Deschutes use​s​ fairly tight spec limits so having good QA/QC equipment and checks really drives consistency​ said Packing and Warehouse Manager Dan Ciaglo.

​”​Lab equipment can be expensive, but it is absolutely necessary​,” he said. ​”​Full seam inspection equipment, TPO analyzer, inline CO2, temperature, and pressure monitoring help to deliver that consistency.

​”​You can still get a lot out of less costly equipment if you have the data to know how it is performing and make appropriate adjustments. We purchased all of this at the front end of the project, knowing it was necessary for commissioning.​”​

​Ecliptic‘s canning line runs almost 70 hours a week, and ​Packaging Manager Grant Smith said the Portland, Oregon brewery is fast approaching 10 million cans in just over a year​ on its system.

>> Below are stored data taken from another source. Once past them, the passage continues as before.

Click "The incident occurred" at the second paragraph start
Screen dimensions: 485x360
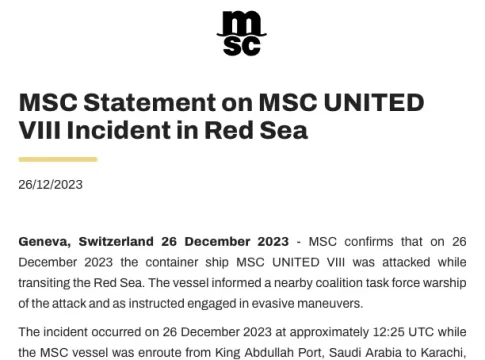click(x=80, y=332)
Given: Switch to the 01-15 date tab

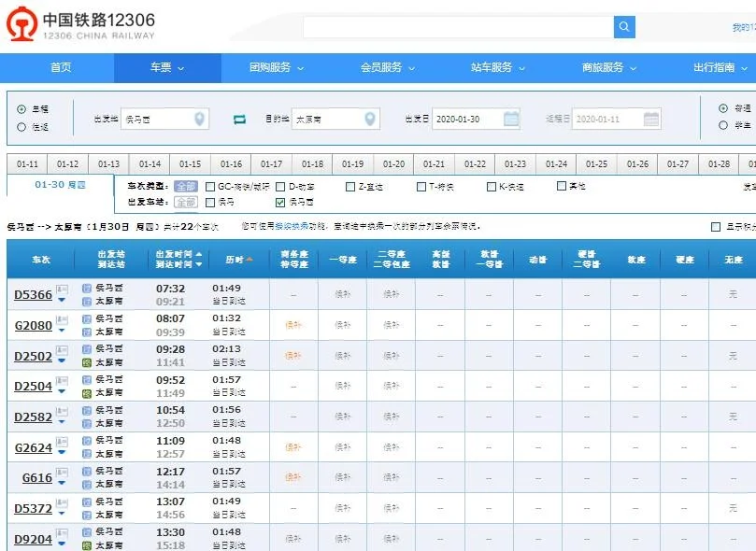Looking at the screenshot, I should click(189, 162).
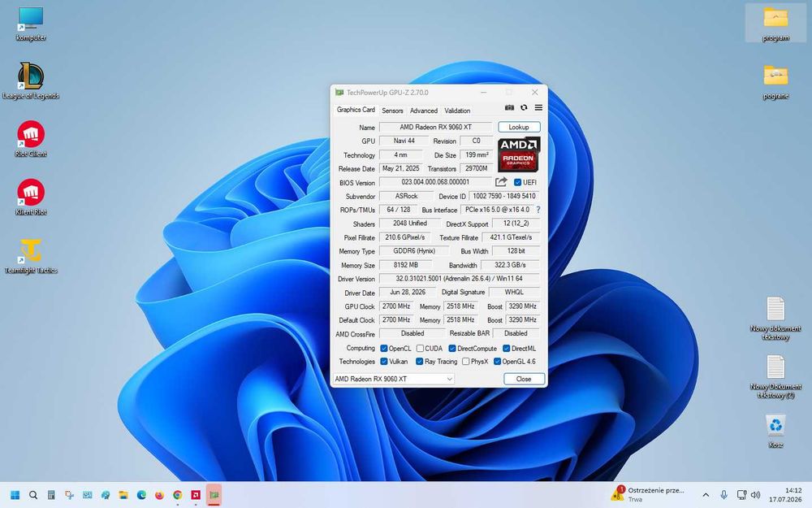This screenshot has height=508, width=812.
Task: Open the Kosz recycle bin icon
Action: [x=775, y=431]
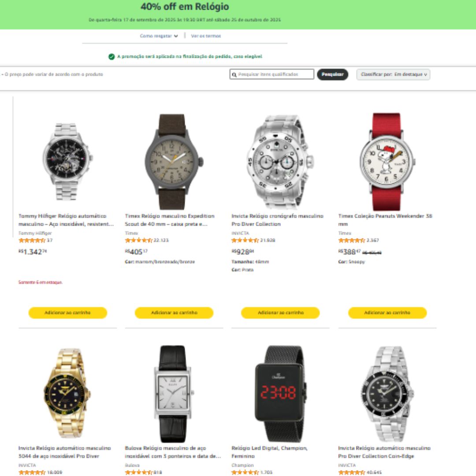Viewport: 476px width, 476px height.
Task: Open the red Snoopy Timex watch image
Action: (387, 162)
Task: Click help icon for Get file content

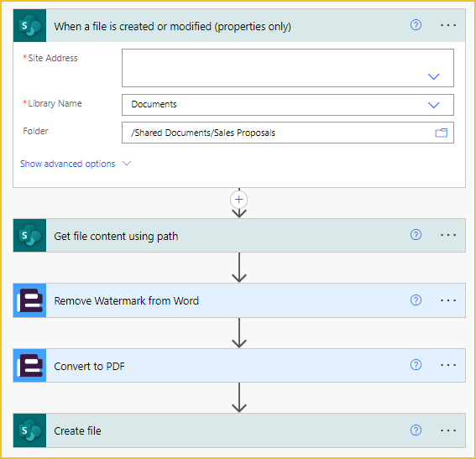Action: (x=416, y=235)
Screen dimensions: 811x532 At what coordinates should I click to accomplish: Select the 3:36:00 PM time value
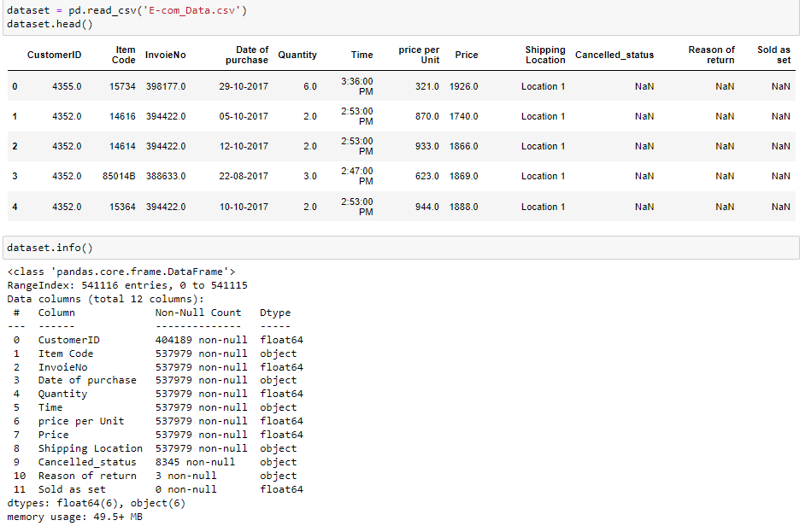point(356,86)
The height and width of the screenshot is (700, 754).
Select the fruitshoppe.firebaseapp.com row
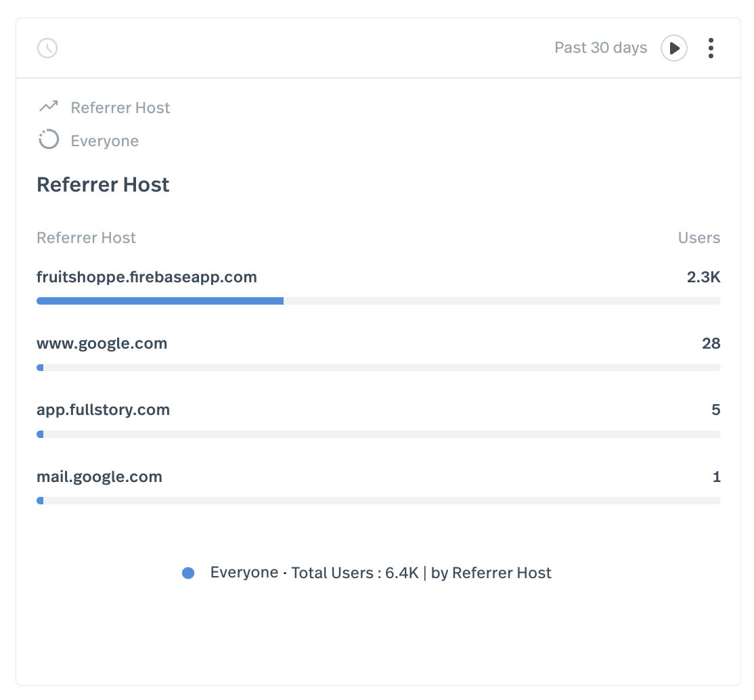pyautogui.click(x=147, y=277)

​”​We have a Filtec, which makes sure we aren’t sending low fills out into the trade​,” Smith said​. ​”But the most crucial piece of equipment we have is our seam scope and saw.

​”​It doesn’t matter how good or sought after your beer, if you send it into the world with faulty seams you’re going to have a bad time.

​”​Besides that, we also use an Anton Paar CBox and PFD to verify our airs. These three pieces of equipment help me to sleep at night knowing that our packaging is worthy of the beer it contains.​”

Critical Checks

A Zahm meter is the most important tool​ for Boomstick Brewing‘s Mike Wayne​.

​”​If you can afford a CBox at the start then get that​,” he said. “But at least have the Zahm meter. Carbonation is critical to packaging. Your chiller is equally important. If you’re at your max BTU/hr then you’ll ​never carb or package beer on schedule.

​”​You want the ability to crash ​1-degree Celsius an hour before your canning run to keep the carbonated liquid moving without foaming.​”​

Equally critical ​on canning day is the distance ​from your​ brite.

​”​The temp pickup in a hose is ​massive,” Smith said. ​”​I size my hose to be the minimal ID and length. Right now I have 8 cans of beer in my filler hose. At 35-cpm I’m changing that liquid over ​about ​4.5 times every minute meaning I’m not letting the beer warm up. If you do the smart things before the canning line arrives you’ll make your life ​so much​ easier.”​

​The most important piece of ancillary equipment in terms of quality and consistency ​for Braxton Brewing ​would be ​its Filtech 3G, which was an initial purchase with the ​canning ​line​, said co-founder and CPO, Evan Rouse​.

​”​This is a fill level detection system that notifies you of low-filled cans so you can dial in fill levels,” he said​.